→ Exercise brief
Take the data below. Output it exactly from its first line through the line containing "[正己烷] (64, 1581)".

→ Working data
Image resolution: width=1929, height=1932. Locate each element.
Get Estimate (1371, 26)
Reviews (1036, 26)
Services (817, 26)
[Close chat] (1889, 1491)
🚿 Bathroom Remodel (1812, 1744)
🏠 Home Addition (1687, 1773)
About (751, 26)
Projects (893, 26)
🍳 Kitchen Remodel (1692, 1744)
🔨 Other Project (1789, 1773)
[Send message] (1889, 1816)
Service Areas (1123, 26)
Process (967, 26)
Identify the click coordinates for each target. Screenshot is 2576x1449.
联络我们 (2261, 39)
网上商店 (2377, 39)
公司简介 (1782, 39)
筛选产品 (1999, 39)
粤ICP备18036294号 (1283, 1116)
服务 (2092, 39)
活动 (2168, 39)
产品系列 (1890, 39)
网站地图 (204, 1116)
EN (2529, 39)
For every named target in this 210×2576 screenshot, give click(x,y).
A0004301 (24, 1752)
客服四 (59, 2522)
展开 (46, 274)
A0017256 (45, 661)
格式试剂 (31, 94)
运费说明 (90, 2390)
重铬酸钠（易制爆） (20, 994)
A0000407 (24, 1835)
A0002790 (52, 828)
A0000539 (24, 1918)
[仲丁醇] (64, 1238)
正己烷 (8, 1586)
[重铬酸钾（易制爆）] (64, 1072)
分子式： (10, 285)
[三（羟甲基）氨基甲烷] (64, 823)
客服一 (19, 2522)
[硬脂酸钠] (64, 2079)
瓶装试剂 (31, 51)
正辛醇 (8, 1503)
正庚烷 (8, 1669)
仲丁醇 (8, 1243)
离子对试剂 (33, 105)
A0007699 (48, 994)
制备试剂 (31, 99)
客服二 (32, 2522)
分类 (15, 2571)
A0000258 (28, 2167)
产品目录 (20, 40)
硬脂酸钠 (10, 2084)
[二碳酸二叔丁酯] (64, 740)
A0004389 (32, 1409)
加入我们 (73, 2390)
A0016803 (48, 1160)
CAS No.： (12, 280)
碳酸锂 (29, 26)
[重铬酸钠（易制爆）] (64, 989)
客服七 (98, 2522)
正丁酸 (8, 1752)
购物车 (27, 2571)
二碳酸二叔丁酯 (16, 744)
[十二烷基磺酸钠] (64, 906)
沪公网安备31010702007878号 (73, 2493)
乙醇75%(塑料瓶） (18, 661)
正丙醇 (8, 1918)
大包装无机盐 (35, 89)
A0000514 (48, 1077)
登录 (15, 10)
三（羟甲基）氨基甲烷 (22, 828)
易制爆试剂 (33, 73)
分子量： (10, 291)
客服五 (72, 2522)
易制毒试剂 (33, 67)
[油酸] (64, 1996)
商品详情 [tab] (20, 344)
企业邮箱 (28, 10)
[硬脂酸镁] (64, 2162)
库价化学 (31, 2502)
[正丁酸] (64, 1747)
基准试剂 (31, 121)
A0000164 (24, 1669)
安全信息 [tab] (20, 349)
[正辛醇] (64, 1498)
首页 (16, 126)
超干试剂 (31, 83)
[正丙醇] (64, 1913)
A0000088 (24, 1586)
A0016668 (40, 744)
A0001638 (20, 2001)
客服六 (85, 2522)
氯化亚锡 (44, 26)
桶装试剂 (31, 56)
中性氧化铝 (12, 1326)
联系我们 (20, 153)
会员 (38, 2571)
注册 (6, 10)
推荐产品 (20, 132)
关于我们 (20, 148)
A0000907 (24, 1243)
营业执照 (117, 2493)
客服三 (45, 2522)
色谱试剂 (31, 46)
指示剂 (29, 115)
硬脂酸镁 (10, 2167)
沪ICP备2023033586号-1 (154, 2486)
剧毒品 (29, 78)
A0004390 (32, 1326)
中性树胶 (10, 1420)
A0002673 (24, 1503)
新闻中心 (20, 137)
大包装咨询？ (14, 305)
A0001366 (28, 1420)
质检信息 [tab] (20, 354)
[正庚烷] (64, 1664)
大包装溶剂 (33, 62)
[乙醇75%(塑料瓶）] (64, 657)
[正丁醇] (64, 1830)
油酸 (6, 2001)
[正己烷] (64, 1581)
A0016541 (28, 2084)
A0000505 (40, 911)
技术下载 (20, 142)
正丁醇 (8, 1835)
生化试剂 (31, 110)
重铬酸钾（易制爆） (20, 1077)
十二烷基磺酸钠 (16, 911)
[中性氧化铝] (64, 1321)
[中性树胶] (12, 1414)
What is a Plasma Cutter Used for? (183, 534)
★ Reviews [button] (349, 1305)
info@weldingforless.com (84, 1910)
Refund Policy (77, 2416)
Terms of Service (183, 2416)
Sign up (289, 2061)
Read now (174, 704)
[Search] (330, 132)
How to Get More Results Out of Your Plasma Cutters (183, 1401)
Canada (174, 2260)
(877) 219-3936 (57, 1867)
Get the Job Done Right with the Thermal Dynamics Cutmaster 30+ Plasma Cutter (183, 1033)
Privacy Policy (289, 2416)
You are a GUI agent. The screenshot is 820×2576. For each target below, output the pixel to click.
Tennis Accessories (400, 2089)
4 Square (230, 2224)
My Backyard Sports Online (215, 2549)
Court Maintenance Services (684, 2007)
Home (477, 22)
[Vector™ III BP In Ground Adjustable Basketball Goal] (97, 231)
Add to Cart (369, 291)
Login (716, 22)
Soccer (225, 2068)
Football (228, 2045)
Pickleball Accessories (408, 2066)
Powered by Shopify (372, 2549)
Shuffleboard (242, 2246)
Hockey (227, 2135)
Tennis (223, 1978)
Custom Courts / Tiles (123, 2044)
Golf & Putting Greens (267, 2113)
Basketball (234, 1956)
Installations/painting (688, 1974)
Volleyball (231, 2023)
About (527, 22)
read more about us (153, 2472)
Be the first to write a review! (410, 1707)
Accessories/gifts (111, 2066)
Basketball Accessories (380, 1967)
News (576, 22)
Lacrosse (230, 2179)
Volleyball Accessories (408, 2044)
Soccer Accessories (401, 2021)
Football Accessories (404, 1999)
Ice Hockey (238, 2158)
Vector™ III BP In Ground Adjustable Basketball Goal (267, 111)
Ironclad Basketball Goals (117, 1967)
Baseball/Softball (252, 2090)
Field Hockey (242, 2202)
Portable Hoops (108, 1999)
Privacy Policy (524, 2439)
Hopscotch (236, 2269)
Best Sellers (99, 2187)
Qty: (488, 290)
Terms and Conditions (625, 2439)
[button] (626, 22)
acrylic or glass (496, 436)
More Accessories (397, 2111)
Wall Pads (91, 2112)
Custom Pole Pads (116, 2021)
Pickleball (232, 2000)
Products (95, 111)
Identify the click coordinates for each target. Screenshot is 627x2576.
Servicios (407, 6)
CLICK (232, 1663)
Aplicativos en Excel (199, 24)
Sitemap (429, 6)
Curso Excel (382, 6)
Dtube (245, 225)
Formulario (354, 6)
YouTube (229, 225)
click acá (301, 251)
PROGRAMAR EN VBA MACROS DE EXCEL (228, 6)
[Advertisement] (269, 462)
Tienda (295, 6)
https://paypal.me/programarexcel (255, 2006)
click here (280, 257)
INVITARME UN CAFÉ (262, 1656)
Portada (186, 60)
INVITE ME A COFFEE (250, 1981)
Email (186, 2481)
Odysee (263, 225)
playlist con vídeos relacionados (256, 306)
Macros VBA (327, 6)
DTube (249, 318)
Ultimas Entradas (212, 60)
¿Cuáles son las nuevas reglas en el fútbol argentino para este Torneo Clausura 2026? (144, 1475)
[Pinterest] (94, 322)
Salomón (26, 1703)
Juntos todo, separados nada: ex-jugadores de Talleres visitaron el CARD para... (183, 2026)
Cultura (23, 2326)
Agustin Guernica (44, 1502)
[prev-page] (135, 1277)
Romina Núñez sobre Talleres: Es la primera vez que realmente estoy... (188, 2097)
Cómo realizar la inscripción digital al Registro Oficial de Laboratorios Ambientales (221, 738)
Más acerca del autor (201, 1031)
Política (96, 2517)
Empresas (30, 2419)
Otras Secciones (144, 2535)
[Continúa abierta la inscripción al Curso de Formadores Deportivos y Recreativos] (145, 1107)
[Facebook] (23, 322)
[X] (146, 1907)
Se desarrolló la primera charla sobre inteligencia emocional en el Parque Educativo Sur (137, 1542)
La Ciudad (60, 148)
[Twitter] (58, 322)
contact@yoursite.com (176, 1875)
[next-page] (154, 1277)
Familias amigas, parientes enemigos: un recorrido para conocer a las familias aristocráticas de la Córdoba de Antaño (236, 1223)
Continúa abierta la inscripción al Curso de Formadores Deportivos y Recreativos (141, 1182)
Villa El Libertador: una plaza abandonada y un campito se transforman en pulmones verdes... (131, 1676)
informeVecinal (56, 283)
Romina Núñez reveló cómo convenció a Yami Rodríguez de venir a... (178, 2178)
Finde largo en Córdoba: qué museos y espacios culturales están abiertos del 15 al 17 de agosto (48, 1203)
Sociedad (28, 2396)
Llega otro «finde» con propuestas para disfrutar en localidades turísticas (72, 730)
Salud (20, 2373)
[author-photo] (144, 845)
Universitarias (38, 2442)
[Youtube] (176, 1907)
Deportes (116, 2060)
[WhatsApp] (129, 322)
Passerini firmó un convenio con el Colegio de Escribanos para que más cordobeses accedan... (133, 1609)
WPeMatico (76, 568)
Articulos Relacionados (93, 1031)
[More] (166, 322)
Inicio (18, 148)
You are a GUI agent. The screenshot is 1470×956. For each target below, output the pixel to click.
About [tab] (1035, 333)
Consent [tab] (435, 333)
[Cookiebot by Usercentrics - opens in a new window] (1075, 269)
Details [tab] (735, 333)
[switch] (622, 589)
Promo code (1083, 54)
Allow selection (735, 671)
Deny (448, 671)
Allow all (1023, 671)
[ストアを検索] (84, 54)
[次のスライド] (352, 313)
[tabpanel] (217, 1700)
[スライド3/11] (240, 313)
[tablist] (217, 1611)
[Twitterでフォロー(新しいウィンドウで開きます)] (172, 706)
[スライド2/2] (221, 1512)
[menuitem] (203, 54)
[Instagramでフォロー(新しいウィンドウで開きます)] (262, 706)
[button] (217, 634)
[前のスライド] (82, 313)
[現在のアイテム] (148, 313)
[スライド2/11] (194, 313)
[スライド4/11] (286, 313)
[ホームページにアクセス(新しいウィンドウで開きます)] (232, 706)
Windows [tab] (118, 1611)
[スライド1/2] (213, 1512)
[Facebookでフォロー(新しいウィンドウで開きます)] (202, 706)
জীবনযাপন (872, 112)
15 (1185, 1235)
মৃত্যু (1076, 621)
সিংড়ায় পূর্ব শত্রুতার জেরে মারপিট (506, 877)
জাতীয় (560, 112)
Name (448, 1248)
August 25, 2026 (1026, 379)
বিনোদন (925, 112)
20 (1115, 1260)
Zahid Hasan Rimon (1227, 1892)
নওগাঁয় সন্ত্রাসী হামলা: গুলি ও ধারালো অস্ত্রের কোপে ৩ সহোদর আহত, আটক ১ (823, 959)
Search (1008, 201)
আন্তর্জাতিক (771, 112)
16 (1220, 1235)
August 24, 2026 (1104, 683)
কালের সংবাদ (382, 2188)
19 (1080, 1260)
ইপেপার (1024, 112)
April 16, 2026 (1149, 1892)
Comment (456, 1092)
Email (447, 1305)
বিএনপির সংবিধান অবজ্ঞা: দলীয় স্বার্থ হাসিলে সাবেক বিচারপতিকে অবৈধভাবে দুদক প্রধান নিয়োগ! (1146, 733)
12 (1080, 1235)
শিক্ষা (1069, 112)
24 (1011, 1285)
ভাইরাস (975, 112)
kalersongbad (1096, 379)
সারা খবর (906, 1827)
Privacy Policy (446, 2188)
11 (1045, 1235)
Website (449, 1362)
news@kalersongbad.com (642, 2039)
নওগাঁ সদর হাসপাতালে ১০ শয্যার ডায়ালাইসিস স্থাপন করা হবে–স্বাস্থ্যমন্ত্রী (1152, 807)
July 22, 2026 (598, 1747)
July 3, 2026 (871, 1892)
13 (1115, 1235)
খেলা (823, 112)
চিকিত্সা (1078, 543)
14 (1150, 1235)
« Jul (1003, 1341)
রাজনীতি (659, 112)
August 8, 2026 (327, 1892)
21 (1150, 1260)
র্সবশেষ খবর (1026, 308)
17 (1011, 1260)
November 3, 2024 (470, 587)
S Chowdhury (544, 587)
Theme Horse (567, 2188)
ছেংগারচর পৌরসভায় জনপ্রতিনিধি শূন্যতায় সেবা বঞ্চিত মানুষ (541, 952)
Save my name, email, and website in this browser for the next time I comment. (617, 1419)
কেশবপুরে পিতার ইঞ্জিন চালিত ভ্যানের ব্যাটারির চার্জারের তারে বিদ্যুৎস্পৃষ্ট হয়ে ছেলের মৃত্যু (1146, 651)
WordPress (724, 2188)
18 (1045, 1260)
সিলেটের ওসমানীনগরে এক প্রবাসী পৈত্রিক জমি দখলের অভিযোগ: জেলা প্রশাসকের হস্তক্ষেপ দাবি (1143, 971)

→ Result of the exercise
Image resolution: width=1929, height=1932. Locate each element.
Get Estimate (1371, 26)
Reviews (1036, 26)
Services (817, 26)
[Close chat] (1889, 1491)
🚿 Bathroom Remodel (1812, 1744)
🏠 Home Addition (1687, 1773)
About (751, 26)
Projects (893, 26)
🍳 Kitchen Remodel (1692, 1744)
🔨 Other Project (1789, 1773)
[Send message] (1889, 1816)
Service Areas (1123, 26)
Process (967, 26)
Identify the click coordinates for each target. Screenshot is 2576x1449.
联络我们 (2261, 39)
网上商店 (2377, 39)
公司简介 (1782, 39)
筛选产品 (1999, 39)
粤ICP备18036294号 (1283, 1116)
服务 (2092, 39)
活动 (2168, 39)
产品系列 (1890, 39)
网站地图 (204, 1116)
EN (2529, 39)
For every named target in this 210×2576 screenshot, give click(x,y).
A0004301 (24, 1752)
客服四 (59, 2522)
展开 (46, 274)
A0017256 (45, 661)
格式试剂 (31, 94)
运费说明 (90, 2390)
重铬酸钠（易制爆） (20, 994)
A0000407 (24, 1835)
A0002790 (52, 828)
A0000539 (24, 1918)
[仲丁醇] (64, 1238)
正己烷 (8, 1586)
[重铬酸钾（易制爆）] (64, 1072)
分子式： (10, 285)
[三（羟甲基）氨基甲烷] (64, 823)
客服一 (19, 2522)
[硬脂酸钠] (64, 2079)
瓶装试剂 (31, 51)
正辛醇 (8, 1503)
正庚烷 (8, 1669)
仲丁醇 (8, 1243)
离子对试剂 (33, 105)
A0007699 (48, 994)
制备试剂 (31, 99)
客服二 (32, 2522)
分类 (15, 2571)
A0000258 (28, 2167)
产品目录 (20, 40)
硬脂酸钠 (10, 2084)
[二碳酸二叔丁酯] (64, 740)
A0004389 (32, 1409)
加入我们 (73, 2390)
A0016803 (48, 1160)
CAS No.： (12, 280)
碳酸锂 (29, 26)
[重铬酸钠（易制爆）] (64, 989)
客服七 (98, 2522)
正丁酸 (8, 1752)
购物车 (27, 2571)
二碳酸二叔丁酯 (16, 744)
[十二烷基磺酸钠] (64, 906)
沪公网安备31010702007878号 (73, 2493)
乙醇75%(塑料瓶） (18, 661)
正丙醇 (8, 1918)
大包装无机盐 (35, 89)
A0000514 (48, 1077)
登录 (15, 10)
三（羟甲基）氨基甲烷 (22, 828)
易制爆试剂 (33, 73)
分子量： (10, 291)
客服五 (72, 2522)
易制毒试剂 (33, 67)
[油酸] (64, 1996)
商品详情 [tab] (20, 344)
企业邮箱 (28, 10)
[硬脂酸镁] (64, 2162)
库价化学 (31, 2502)
[正丁酸] (64, 1747)
基准试剂 (31, 121)
A0000164 (24, 1669)
安全信息 [tab] (20, 349)
[正辛醇] (64, 1498)
首页 (16, 126)
超干试剂 (31, 83)
[正丙醇] (64, 1913)
A0000088 (24, 1586)
A0016668 (40, 744)
A0001638 (20, 2001)
客服六 (85, 2522)
氯化亚锡 (44, 26)
桶装试剂 (31, 56)
中性氧化铝 (12, 1326)
联系我们 (20, 153)
会员 (38, 2571)
注册 (6, 10)
推荐产品 (20, 132)
关于我们 (20, 148)
A0000907 (24, 1243)
营业执照 (117, 2493)
客服三 (45, 2522)
色谱试剂 (31, 46)
指示剂 (29, 115)
硬脂酸镁 (10, 2167)
沪ICP备2023033586号-1 (154, 2486)
剧毒品 (29, 78)
A0004390 (32, 1326)
中性树胶 (10, 1420)
A0002673 (24, 1503)
新闻中心 (20, 137)
大包装咨询？ (14, 305)
A0001366 (28, 1420)
质检信息 [tab] (20, 354)
[正庚烷] (64, 1664)
大包装溶剂 (33, 62)
[乙醇75%(塑料瓶）] (64, 657)
[正丁醇] (64, 1830)
油酸 (6, 2001)
[正己烷] (64, 1581)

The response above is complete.